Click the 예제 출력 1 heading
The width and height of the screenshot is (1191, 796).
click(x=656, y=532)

==

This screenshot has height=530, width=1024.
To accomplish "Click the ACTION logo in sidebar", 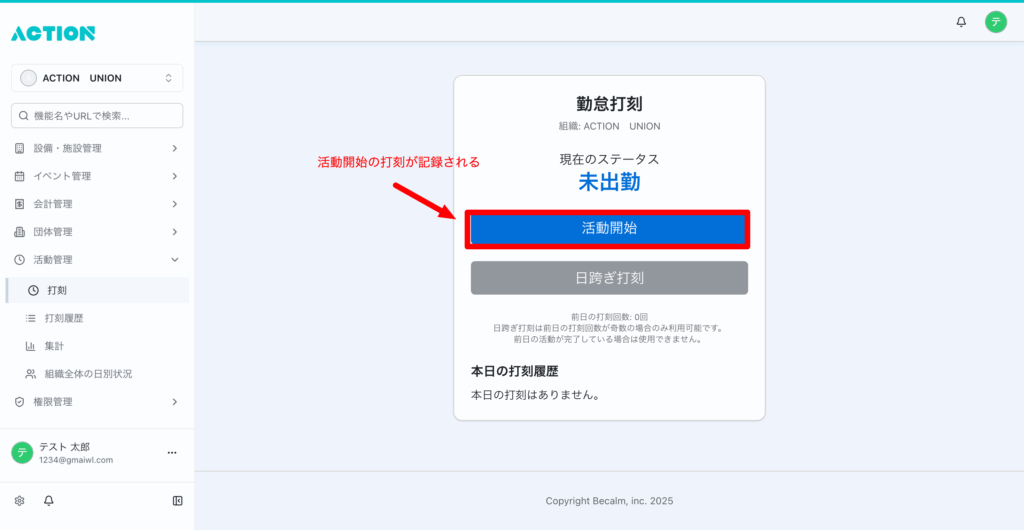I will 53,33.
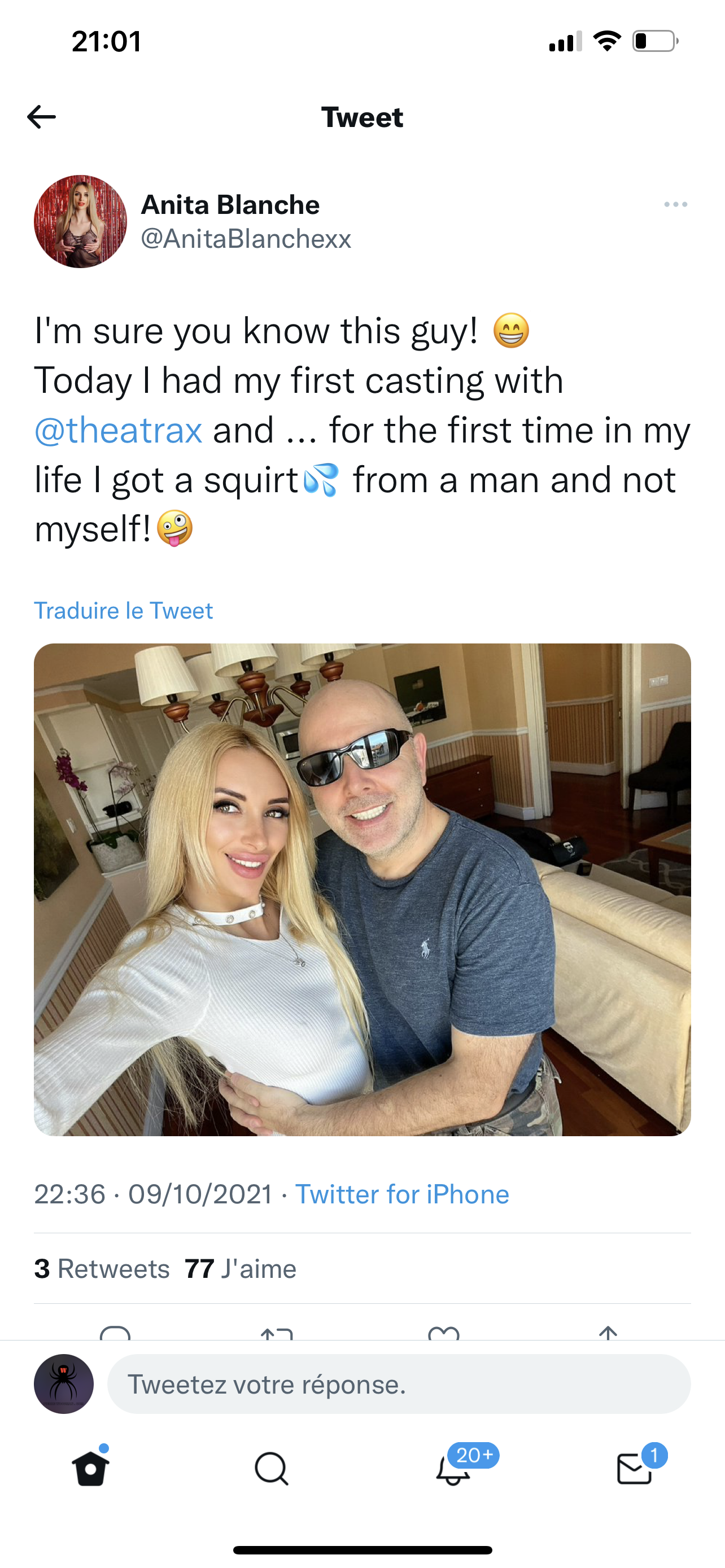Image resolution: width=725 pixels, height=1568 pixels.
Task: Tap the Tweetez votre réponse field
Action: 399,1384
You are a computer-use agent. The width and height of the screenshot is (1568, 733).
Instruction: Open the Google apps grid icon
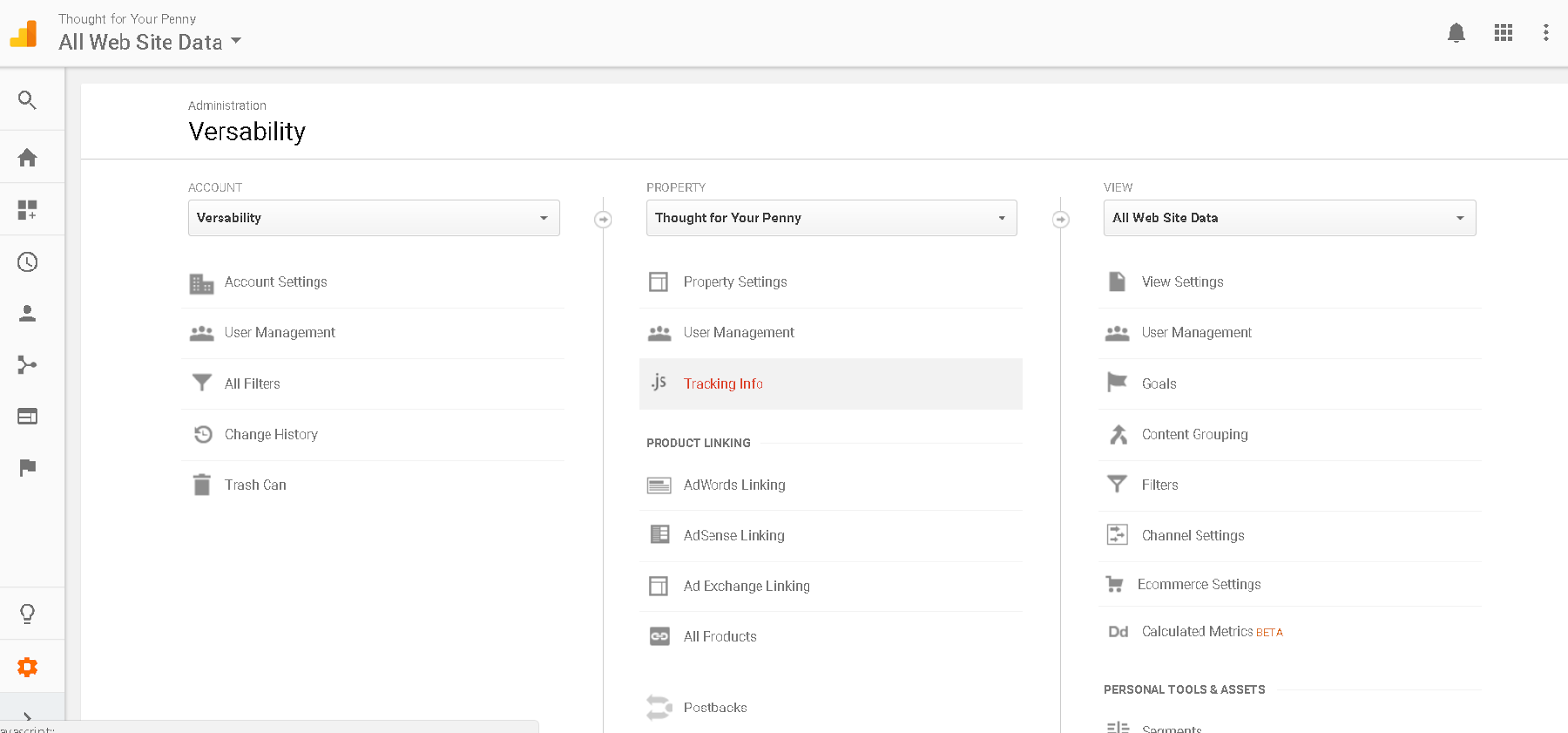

• Work instructions
Would you print, exactly as written, every line above from the one holding "You are a computer-use" through the one holding "Instruction: Open the Google apps grid icon", with both included and no other lines?

• Written response
You are a computer-use agent. The width and height of the screenshot is (1568, 733).
Instruction: Open the Google apps grid icon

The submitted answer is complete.